— DIRECTION 1 —
Among the entries, edit the lines between the one containing "Where should I click to: Select the Network" and the one containing "pyautogui.click(x=114, y=426)", inclusive, changing "Select" to "Choose" and leaving everything else unchanged. Return only those lines.

— SOURCE PASSAGE —
Burton’s Billiard Saloon was for many a Limerick man a house of refuge in the ‘forties and early ‘fifties.
Every morning of the week men stood in wait for ”Baw” Sullivan, the caretaker, to arrive. The long, mirrored, mosaic corridor, where men would have a final glance at their quiffs before going up to the labour exchange to sign on and face genial Sam Higgins, or the legendary ”Walkaisy” Hickey.
Baw would arrive as Cannock’s Clock struck mid-day, jangling his large bunch of keys, a woodbine stuck between his porter-stained lips. His first task was to light the pot-bellied stove, which lay concealed behind the small office where a list of undesirables was kept.
On the outside wall of the office hung billiard cues of the more affluent players. The fire lit, covers neatly rolled up and removed from the tables, Baw would open the large windows looking on to O’ Connell Street and straighten the ‘No Spitting on the floor’ notices were placed on the walls at various intervals.
The idle elite, chaired by ”The Chief” Frawley, would sit around the stove and wait for Micky Ryan, the owner of Burton’s, to arrive. The chat would cover a wide area – soccer, horse racing, dogs? A hush would fall on us, all bad language would cease, a tradition we all respected when Mickey’s short steps could be heard on the granite stairway. Hands deep in his waistcoat pockets, he looked more like a Harley Street consultant than a saloon keeper.
He would scan the tables in cold silence, fingering his gold watch and chain, a diamond pin in the lapel of his short coat. – a diamond pin he got from a black man who had fallen on hard times when Mickey was manager of a theatre in Durban. Mickey would take off his top coat and place it on the coat hook no one else dared use and then spread the daily paper on the long table, the only piece of furniture in the hall. The paper would be studied like a Spanish sea captain charting a dangerous ocean journey. Horses chosen and down on paper, ”The Chief” would trot off on a mission of trust, like a courier in charge of secret documents, to a young bookie. ”The Chief”’ knew every race course from Santa Anita to Greenpark.

— RECORDS SUPPLIED —
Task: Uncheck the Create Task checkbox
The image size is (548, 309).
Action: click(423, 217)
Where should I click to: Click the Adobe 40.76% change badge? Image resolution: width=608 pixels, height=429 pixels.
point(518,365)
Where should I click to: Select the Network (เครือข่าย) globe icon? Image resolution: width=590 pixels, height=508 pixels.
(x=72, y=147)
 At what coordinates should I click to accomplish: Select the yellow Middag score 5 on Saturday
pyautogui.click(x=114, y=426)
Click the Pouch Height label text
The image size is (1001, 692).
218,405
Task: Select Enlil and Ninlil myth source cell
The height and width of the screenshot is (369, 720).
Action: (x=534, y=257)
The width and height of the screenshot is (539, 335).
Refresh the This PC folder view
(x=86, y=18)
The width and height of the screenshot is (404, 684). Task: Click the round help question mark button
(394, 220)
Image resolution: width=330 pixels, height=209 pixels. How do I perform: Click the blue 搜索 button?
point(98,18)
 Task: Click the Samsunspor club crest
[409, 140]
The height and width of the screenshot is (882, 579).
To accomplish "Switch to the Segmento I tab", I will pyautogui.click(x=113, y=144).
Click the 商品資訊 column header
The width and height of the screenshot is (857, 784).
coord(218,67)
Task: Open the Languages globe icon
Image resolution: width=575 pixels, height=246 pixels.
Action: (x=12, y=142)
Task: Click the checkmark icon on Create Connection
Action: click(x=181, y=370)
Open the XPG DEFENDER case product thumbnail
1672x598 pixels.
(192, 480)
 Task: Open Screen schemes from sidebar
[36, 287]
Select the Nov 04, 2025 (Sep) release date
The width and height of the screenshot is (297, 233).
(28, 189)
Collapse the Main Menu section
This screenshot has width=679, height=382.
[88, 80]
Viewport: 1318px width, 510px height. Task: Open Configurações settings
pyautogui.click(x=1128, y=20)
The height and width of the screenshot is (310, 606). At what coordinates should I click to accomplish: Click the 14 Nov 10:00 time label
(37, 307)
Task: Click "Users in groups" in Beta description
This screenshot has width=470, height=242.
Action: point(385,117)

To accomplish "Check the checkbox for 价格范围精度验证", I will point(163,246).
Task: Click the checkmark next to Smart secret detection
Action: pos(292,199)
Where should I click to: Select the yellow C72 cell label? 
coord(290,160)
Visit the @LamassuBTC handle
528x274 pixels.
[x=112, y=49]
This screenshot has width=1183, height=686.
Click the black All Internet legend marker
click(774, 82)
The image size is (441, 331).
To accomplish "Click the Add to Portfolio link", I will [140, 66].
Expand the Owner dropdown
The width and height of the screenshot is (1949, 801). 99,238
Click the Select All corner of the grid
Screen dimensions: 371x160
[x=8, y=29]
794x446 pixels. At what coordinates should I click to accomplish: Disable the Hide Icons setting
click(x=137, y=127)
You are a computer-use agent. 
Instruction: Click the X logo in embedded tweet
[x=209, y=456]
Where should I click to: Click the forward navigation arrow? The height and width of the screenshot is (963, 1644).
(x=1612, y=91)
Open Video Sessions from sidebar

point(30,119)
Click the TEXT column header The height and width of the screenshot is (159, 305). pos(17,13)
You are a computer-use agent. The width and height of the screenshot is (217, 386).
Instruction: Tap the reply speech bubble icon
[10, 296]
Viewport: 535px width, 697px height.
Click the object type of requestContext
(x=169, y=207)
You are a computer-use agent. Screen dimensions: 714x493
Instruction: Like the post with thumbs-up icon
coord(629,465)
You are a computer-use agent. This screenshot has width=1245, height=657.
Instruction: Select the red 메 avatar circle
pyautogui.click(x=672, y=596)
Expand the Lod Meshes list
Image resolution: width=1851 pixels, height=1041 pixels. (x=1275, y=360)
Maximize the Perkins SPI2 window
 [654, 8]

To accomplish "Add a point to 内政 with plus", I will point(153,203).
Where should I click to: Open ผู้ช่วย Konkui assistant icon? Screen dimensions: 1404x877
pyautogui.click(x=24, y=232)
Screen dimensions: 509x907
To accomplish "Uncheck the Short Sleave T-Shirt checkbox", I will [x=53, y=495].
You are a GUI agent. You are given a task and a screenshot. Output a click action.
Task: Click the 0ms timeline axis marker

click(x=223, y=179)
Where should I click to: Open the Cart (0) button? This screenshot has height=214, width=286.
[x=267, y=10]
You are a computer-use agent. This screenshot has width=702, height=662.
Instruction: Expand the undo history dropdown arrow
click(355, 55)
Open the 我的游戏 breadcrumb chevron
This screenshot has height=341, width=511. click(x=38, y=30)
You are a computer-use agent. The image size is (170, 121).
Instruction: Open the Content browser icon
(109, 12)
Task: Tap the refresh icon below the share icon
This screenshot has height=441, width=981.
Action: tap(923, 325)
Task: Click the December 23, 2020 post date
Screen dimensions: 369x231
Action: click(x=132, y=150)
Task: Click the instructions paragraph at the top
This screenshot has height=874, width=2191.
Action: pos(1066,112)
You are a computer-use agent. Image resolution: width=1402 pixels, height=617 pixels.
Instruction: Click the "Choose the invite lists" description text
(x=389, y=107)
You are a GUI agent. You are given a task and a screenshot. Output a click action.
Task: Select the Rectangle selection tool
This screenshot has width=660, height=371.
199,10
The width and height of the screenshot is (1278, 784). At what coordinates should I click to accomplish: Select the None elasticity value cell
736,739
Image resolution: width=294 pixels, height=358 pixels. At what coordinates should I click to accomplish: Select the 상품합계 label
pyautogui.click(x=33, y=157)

— DIRECTION 2 —
Repeat, word for word, the portion of the account of Burton's Billiard Saloon between "Baw would arrive" and "at various intervals.", inclusive.

— WRITTEN ANSWER 1 —
Where should I click to: Choose the Network (เครือข่าย) globe icon? Image resolution: width=590 pixels, height=508 pixels.
(x=72, y=147)
 At what coordinates should I click to accomplish: Choose the yellow Middag score 5 on Saturday
pyautogui.click(x=114, y=426)

— WRITTEN ANSWER 2 —
Baw would arrive as Cannock’s Clock struck mid-day, jangling his large bunch of keys, a woodbine stuck between his porter-stained lips. His first task was to light the pot-bellied stove, which lay concealed behind the small office where a list of undesirables was kept.
On the outside wall of the office hung billiard cues of the more affluent players. The fire lit, covers neatly rolled up and removed from the tables, Baw would open the large windows looking on to O’ Connell Street and straighten the ‘No Spitting on the floor’ notices were placed on the walls at various intervals.